This post contains spoilers for the end of Behind Her Eyes. By now you've had a chance to watch Netflix's Behind Her Eyes (if you haven't, stop reading now); process that off-the-wall double twist ending (or continue to be haunted, confused, and distraught by it); and begin to obsess over clues that may have given away the truth in earlier episodes (No? Just me?).
Because the plot of this deranged show has made me lose more sleep than I'd like to admit (enter lucid dreaming and/or astral projection joke), I analyzed the show's promotional poster for Easter eggs. And lo and behold, the Rob-of-it-all is right there, staring at us in our cold, dead eyes.
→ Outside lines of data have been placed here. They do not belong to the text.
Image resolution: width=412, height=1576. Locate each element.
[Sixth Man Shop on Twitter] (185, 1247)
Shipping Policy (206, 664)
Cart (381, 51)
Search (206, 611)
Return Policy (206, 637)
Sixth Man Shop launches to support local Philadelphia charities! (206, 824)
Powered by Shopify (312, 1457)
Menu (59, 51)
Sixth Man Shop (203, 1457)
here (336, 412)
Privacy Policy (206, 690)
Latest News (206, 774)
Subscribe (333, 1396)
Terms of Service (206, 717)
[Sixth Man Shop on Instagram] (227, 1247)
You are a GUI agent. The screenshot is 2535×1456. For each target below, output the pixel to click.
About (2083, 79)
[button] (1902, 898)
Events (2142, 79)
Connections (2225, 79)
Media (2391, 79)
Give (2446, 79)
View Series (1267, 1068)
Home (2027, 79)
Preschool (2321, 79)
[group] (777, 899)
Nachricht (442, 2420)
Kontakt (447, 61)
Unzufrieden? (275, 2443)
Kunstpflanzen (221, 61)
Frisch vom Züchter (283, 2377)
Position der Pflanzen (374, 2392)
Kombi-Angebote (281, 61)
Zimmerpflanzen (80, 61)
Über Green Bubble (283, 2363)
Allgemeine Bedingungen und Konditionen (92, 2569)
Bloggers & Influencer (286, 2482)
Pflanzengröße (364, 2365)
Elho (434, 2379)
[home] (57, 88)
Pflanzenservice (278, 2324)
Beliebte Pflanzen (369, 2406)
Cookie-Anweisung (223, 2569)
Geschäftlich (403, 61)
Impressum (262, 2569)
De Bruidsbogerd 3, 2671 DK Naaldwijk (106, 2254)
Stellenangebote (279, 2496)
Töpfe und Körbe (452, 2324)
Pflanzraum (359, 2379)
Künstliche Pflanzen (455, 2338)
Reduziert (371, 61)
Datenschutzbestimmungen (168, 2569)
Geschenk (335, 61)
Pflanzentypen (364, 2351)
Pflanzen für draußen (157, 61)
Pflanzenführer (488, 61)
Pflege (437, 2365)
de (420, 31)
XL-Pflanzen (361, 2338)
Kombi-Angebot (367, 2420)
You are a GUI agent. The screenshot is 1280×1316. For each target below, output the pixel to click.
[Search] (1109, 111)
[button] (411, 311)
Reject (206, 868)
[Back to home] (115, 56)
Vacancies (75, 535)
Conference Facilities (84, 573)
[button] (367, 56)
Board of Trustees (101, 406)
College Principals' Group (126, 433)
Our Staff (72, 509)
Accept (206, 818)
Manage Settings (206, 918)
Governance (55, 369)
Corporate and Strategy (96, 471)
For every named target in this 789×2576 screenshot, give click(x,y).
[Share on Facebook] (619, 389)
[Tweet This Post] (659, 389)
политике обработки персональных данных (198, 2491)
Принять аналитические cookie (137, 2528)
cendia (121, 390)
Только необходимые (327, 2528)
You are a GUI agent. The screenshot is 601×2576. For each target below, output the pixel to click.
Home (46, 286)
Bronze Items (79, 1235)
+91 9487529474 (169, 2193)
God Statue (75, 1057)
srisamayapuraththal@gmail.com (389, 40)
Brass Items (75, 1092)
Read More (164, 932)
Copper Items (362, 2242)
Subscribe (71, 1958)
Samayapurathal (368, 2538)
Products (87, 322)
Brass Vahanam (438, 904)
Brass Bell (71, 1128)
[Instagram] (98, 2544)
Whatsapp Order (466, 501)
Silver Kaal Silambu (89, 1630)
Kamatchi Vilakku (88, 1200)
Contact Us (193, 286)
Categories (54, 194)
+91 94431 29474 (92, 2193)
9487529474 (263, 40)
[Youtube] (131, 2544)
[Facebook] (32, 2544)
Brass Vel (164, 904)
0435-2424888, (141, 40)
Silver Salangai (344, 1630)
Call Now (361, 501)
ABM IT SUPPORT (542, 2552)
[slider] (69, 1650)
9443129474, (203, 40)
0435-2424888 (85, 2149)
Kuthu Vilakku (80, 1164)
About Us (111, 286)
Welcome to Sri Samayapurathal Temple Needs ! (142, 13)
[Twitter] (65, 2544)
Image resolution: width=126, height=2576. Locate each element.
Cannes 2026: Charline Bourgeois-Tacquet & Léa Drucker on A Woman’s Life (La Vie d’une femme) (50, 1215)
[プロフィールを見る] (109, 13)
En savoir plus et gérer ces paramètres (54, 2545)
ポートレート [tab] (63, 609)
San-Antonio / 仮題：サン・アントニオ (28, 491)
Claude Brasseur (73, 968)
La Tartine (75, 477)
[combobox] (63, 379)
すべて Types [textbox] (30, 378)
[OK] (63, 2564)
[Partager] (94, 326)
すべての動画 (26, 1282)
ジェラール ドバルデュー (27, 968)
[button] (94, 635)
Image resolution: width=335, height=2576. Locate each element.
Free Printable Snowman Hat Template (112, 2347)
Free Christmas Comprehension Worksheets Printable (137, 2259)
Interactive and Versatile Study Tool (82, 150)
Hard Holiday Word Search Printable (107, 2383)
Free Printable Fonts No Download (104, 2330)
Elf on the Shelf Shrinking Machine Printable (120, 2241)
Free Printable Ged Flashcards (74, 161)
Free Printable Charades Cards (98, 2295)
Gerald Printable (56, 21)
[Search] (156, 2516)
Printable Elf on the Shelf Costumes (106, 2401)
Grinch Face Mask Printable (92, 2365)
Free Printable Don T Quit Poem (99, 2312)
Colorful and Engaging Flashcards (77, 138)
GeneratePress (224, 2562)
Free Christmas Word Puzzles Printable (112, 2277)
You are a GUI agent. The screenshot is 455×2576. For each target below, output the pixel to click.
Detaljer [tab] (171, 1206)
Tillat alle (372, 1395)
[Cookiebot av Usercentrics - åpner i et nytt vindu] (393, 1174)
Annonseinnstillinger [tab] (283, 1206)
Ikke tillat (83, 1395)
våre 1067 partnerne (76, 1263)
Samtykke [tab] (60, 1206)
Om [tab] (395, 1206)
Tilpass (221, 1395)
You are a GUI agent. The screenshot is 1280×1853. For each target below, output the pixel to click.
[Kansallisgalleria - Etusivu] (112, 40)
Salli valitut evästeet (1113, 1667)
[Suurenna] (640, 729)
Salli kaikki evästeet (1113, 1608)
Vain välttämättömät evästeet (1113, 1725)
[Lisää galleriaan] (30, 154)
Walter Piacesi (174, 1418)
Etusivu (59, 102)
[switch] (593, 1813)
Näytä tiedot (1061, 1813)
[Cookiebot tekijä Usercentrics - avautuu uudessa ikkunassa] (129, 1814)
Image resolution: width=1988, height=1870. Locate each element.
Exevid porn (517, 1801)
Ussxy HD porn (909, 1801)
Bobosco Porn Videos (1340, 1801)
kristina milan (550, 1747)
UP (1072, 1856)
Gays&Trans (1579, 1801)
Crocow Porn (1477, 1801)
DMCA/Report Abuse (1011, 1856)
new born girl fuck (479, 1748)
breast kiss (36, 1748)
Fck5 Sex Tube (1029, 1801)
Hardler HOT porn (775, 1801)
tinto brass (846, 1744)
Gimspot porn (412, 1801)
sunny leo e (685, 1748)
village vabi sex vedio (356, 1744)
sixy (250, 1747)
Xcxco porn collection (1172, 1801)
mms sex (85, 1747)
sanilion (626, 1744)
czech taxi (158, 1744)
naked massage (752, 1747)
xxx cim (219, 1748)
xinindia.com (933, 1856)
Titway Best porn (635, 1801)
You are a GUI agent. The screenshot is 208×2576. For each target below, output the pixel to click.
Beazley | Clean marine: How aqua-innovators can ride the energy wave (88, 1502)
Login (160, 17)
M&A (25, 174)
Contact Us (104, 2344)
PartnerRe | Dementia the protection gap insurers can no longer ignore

The promotional poster heavily features the trio at the center of the show's messed-up love triangle: Louise (Simona Brown), Adele (Eve Hewson), and David (Tom Bateman). There's also a green streak, which at first glance, just seemed to indicate a rift between the characters—apt for a story that is supposedly about an affair gone wrong.
But after you finish the show, it's evident that the green mark is much more mystical, likely representing an astrally projected soul. (Consider the moments in later episodes when you see Adele, Rob, and Louise's souls, represented by colors, flying around.)
Now if you're wondering, Is that it? No! Draw your eyes to the bottom of the Netflix poster and you'll see a faint figure walking into the woods, a mysterious place that gets referenced often throughout the series. It's Rob! And here it is, the Easter egg that should've told us everything we needed to know: The green "astral soul" is literally snaking its way out of Rob's body and circling Louise's eye. Rob is literally behind Louise's eye...a.k.a. the final twist at the end of the show. Furthermore, the green aura lingers over David, because Rob is so obsessed with keeping his eyes on David and keeping him all to himself.
In an effort to make sure I didn't start to sound as unhinged as the end of Behind Her Eyes, I reached out to Netflix for a comment on my theory. The streaming service confirmed yes, my observation was correct and the poster was, in fact, subtly alluding to Rob's deep dark secret.
There are, of course, several other clues director Erik Richter Strand snuck into the show to hint at Rob's nefarious involvement. There's how much Rob-Adele cooks for David—remember, the first time Rob met David, he cooked for him and David was blown away by his abilities, while Adele didn't seem to be able to make anything from scratch. There's also Rob-Adele's heroin use—Rob was the one with an addiction problem, not Adele, so her using the drug is a clear sign she's not being herself. Not to mention, it only fits that Adele would have Rob's diary if she were not actually Adele and, in fact, Rob's soul in hiding. (Same with the wooden box that Adele was shown giving Rob. She doesn't keep the box after his death, Rob-Adele just takes the gift he was given, even though he did murder the person who gave him the gift.) And consider how Adele's body language and literally language changes after her body is taken over by Rob. Suddenly she's reserved and nervous around David, instead of carefree and affectionate, and she begins to talk about her past life as "shitty" and "nasty." Audiences, at first, believed this was because Adele was in shock over Rob's death or upset about her parents' death, but really it was just Rob's experiences and persona breaking through.
Astral projection is also hinted at throughout the series, most notably in the strange, aerial camera angles that indicate Rob's soul's perspective. It also explains the scene when Rob-Adele tours Louise's flat; she needs to memorize the space to return there in her dreams. And in one of her flashbacks, Adele even hints, "sleep is different for me."
Buzzfeed also notes how colors play a major role in hinting at the big reveal—the characters even wear clothing that matches their aura hue. When Rob and Adele first astral project together, Adele's aura is pink while Rob's is blue. But when Rob-Adele is seen floating around, it's blue, not pink, indicating the soul-switch. (There's even a blue orb in the opening title sequence, per Buzzfeed, suggesting Rob's presence from the get-go.)
It's not entirely shocking that the series went to painstaking efforts to queue up that unbelievable ending. Sarah Pinborough, who wrote the book the Netflix series was based on recently told The Guardian how important it was to her that the ending held up to scrutiny. "The clues had to be there," she said. “Everything had to have dual meaning so that no one could say this character lied. I would have hated that.”